Ngeramban adalah salah satu kegiatan dan wadah di Bakudapan untuk bertemu dengan orang-orang dari berbagai latar belakang, yang utamanya bukan pangan, untuk mencari ilmu dan silang referensi. Karena kami ingin memperbanyak perspektif kami soal melihat pangan dan kaitannya dengan bidang-bidang kajian lain. Ngeramban sendiri artinya adalah mencari dan memetik daun-daunan untuk sayur dan lalap dari kebun atau mana saja, yang biasanya dimakan mentah. Maksud kami menggunakan terma ini, karena setelah proses ngeramban ilmu ini, kami akan ‘memasaknya’ lewat hal yang menjadi fokus kami, yaitu kajian tentang pangan.

Beberapa waktu lalu, Bakudapan sempat terlibat pada peluncuran album Dialita, kelompok paduan suara perempuan eks-tapol 65. Dalam acara launching album tersebut, kami memasak dan menyediakan snack khusus untuk penonton dari bahan-bahan yang menurut wawancara singkat dengan mereka, mengingatkan akan suasana hiruk pikuk 65. Ada bulgur yang merupakan sejenis gandum sumbangan dari Amerika karena kurangnya pasokan beras. Ada sintrong yang saat ini sudah jarang dimakan dan dijual di pasar. Ada bluntas yang nasibnya sama seperti sintrong, dst.

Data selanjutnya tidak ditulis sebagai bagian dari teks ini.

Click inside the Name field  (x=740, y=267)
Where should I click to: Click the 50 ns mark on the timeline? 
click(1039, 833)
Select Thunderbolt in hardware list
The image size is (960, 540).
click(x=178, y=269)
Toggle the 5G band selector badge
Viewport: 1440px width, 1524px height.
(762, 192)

Berangkat dari pengalaman tersebut, kami kemudian ingin meneruskan untuk mencari tahu situasi seperti apa yang terjadi pada kisaran tahun tersebut dan yang ada hubungannya dengan politik pangan. Kemudian kami ikut terlibat dalam program residensi dan festival OK. Video yang memiliki tema besar pangan dan rezim. Kami bersama beberapa kolaborator ingin meneruskan riset kami yang fokus pada politik pangan dan 65. Kami pun mulai membaca artikel, buku serta menemui orang-orang yang bisa memberi gambaran serta pengalaman atas situasi kurun waktu tersebut.

Salah satu yang kita temui adalah Ibu Ita Fatia yang kebetulan ibu dari anggota Bakudapan, Nisa. Beliau adalah feminis dan telah banyak bekerja sebagai aktivis pembela HAM terutama untuk kasus-kasus pelanggaran HAM perempuan, seperti korban ‘65 serta ‘98. Saat berbincang dengan bu Ita, kami mulai masuk melalui perspektif para eks Tapol perempuan dan juga bagaimana cara mereka memenuhi kebutuhan pangan selama di dalam penjara. Bu Ita sempat mengingatkan agar kami tak mengeksotisasi perihal tapol dan mampu melihat situasi paceklik pangan dengan perpektif yang lebih luas dan mendasar. Berikut apa yang bisa kita tangkap dari acara Ngeramban sore itu.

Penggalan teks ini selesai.